[Data items]
.....

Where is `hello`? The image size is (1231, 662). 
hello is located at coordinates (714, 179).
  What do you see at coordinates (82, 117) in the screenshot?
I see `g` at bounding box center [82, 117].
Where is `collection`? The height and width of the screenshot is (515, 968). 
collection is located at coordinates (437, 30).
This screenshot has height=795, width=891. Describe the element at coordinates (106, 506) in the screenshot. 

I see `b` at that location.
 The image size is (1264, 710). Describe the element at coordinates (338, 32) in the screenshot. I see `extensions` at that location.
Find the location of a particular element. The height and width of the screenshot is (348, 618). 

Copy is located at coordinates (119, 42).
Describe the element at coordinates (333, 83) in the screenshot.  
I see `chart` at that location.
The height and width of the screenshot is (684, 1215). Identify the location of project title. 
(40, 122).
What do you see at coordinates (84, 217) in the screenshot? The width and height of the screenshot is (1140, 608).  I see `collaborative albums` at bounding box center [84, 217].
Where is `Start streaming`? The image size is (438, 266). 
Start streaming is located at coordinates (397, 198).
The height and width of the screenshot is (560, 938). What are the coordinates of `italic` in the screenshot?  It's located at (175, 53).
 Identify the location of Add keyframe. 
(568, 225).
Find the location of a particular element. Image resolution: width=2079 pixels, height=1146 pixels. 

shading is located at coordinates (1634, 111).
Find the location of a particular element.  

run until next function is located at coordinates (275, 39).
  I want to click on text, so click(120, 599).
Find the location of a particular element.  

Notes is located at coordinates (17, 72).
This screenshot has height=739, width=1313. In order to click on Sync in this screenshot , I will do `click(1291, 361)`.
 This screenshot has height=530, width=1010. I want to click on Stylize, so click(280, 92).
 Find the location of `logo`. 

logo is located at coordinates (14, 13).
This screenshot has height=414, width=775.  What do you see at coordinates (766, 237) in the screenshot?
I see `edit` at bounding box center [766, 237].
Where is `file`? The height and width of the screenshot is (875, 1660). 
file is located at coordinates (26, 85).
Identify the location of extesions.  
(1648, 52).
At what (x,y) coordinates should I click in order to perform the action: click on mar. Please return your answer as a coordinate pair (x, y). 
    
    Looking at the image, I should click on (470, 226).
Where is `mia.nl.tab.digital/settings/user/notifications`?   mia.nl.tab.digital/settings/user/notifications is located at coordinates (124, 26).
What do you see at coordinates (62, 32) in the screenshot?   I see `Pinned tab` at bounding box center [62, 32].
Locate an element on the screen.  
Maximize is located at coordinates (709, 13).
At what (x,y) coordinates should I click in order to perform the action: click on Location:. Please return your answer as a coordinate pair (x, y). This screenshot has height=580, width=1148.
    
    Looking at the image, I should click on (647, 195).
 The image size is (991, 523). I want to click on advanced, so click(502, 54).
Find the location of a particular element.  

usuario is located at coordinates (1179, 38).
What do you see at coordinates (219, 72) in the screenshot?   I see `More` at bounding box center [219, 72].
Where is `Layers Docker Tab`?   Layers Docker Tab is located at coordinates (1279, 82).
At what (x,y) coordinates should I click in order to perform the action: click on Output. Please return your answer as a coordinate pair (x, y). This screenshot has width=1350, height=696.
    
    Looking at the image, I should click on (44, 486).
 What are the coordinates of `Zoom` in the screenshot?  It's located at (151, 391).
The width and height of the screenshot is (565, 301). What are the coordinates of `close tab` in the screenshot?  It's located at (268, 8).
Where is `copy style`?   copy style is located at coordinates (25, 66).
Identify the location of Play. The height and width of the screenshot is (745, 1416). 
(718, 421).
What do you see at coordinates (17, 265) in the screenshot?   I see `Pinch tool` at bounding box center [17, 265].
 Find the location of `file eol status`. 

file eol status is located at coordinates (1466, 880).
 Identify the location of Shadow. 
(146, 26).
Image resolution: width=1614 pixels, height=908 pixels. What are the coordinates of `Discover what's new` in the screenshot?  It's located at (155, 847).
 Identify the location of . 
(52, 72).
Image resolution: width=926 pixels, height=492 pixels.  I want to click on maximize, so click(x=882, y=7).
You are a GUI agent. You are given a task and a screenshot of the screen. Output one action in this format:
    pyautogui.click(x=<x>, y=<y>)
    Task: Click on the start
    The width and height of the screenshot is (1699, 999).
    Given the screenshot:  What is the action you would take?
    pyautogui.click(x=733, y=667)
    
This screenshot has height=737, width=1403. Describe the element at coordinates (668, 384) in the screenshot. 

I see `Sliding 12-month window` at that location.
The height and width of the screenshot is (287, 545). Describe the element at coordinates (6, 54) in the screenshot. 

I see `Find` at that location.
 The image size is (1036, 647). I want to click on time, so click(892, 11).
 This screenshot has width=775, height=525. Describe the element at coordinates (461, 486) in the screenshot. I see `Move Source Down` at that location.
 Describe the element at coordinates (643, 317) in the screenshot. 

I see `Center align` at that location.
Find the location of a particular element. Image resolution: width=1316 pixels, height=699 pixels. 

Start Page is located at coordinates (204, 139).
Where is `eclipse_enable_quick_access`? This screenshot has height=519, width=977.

.....

WHAT YOU SHOULD DO: Extract the lines of the records from the one containing "This screenshot has height=739, width=1313." through the one containing "logo is located at coordinates (14, 13).", and reproduce them verbatim.

SOLUTION TO THIS EXERCISE:
This screenshot has height=739, width=1313. In order to click on Sync in this screenshot , I will do `click(1291, 361)`.
 This screenshot has height=530, width=1010. I want to click on Stylize, so click(280, 92).
 Find the location of `logo`. 

logo is located at coordinates (14, 13).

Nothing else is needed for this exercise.